One cannot simply return a life of memories, newly created parent-child relationships, broken hearts, and broken commitments.  Untying a marriage bond cannot be done with no negative strings attached.  Don’t get me wrong, I believe that marriage can be challenging, but from what I have studied, the alternative is a lot less satisfying.  There is a quote that I love, and it says: “Marriage is hard. Divorce is hard. Choose your hard. Obesity is hard. Being fit is hard. Choose your hard. Being in debt is hard. Being financially disciplined is hard. Choose your hard. Communication is hard. Not communicating is hard. Choose your hard. Life will never be easy. It will always be hard. But we can choose our hard. Pick wisely.”  Although marriage is hard, I believe it is worth the work. 

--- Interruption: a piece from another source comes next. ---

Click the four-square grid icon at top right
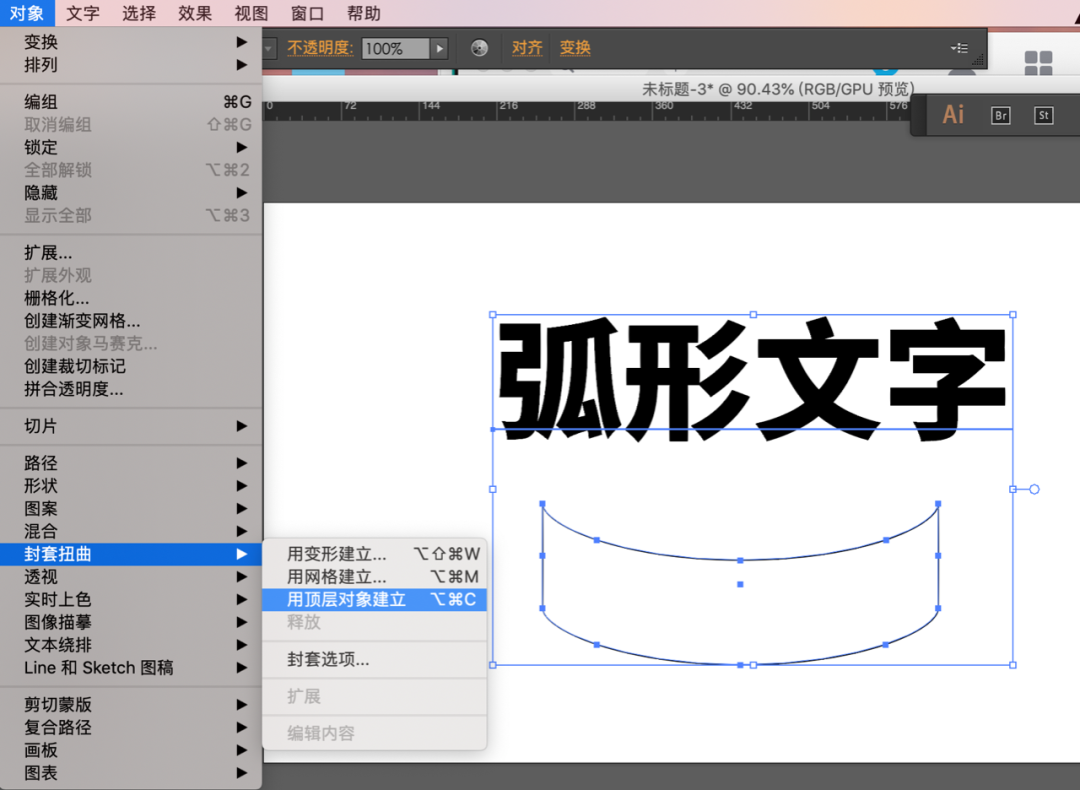Viewport: 1080px width, 790px height. (1039, 64)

If you are like me, the thought of marriage is kind of intimidating.  I mean spending FOREVER with someone is a BIG commitment.  No matter how in love you are with someone when you marry them, personal weaknesses are bound to permeate the relationship eventually, creating challenges.  Don’t get me wrong, marriage sounds great, but the unknown is intimidating too!  These days, there are less and less people marrying.  I think this lack of marriage relationships is partially due to fear.  Fear that stems from experiences with parents who calmly divorce after years of marriage.  When that happens, the it makes it easy for their kids to think: “If two, perfectly good people couldn’t do it, then what chance do I have?” or “Could anyone ever love me or want me enough to marry me?”  Despite these fearful thoughts, we must have faith and believe that there is hope for us.  You have to believe that good things can happen to you. And here is why. 

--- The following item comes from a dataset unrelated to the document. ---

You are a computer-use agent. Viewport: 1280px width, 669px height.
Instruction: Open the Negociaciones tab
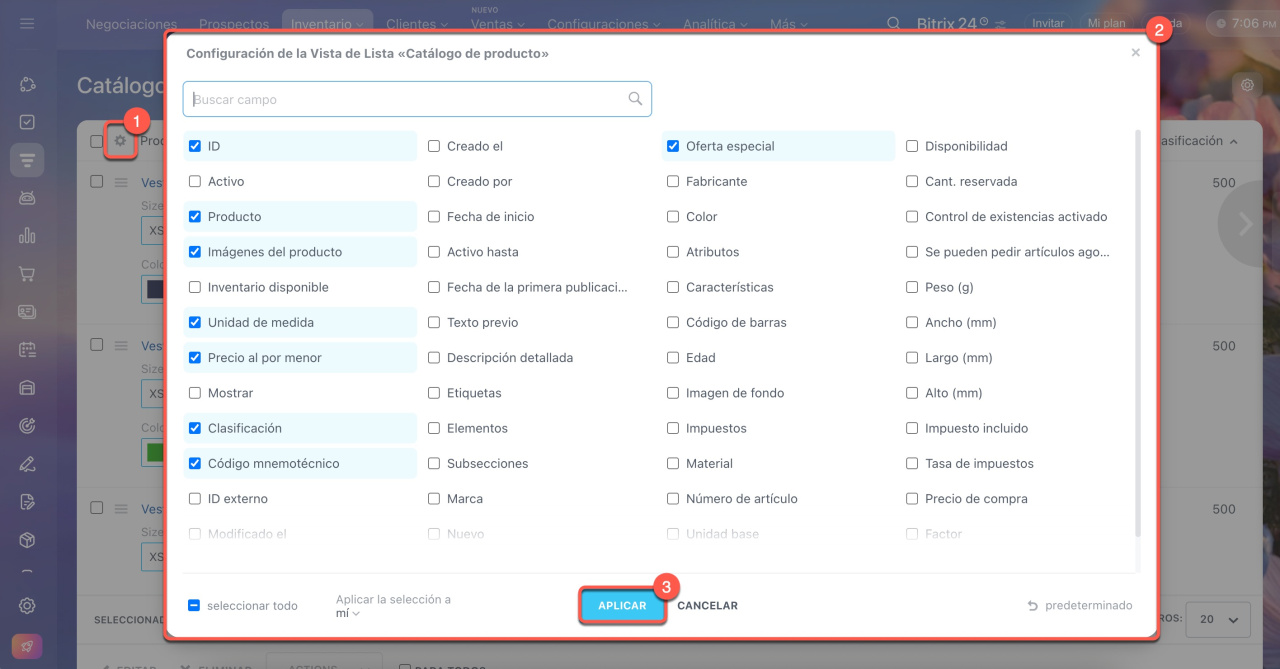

Having realistic expectations for marriage makes it so that you don’t have to fear!  Yes, you only get one shot.  Yes, you can’t see the future.  Yes, you can’t see what hardships lay ahead.  BUT, if you know that you are going on a hard, strenuous hike (not just a stroll in the park), that hard, strenuous hike will be a lot more enjoyable.  Though marriage will be hard, those hard times actually have been proven to make marriages stronger, if dealt with in the right way.  According to studies done on people after they have been divorced, 70% of the time, couples report saying that they wish they could have saved the marriage.  This means that they preferred the struggles while being married over the struggles that come, once they are divorced.  They are both hard.  Choose your hard.  Other studies have reported that often times after a difficult time in marriage (such as the infidelity of a spouse), if the couple will work through it, they will report being more satisfied with their marriage than before the incident.  With all of this, I hope to illustrate the point that there are alternatives to divorce.  If we come to believe that, it will give us the hope to create a marriage that can last.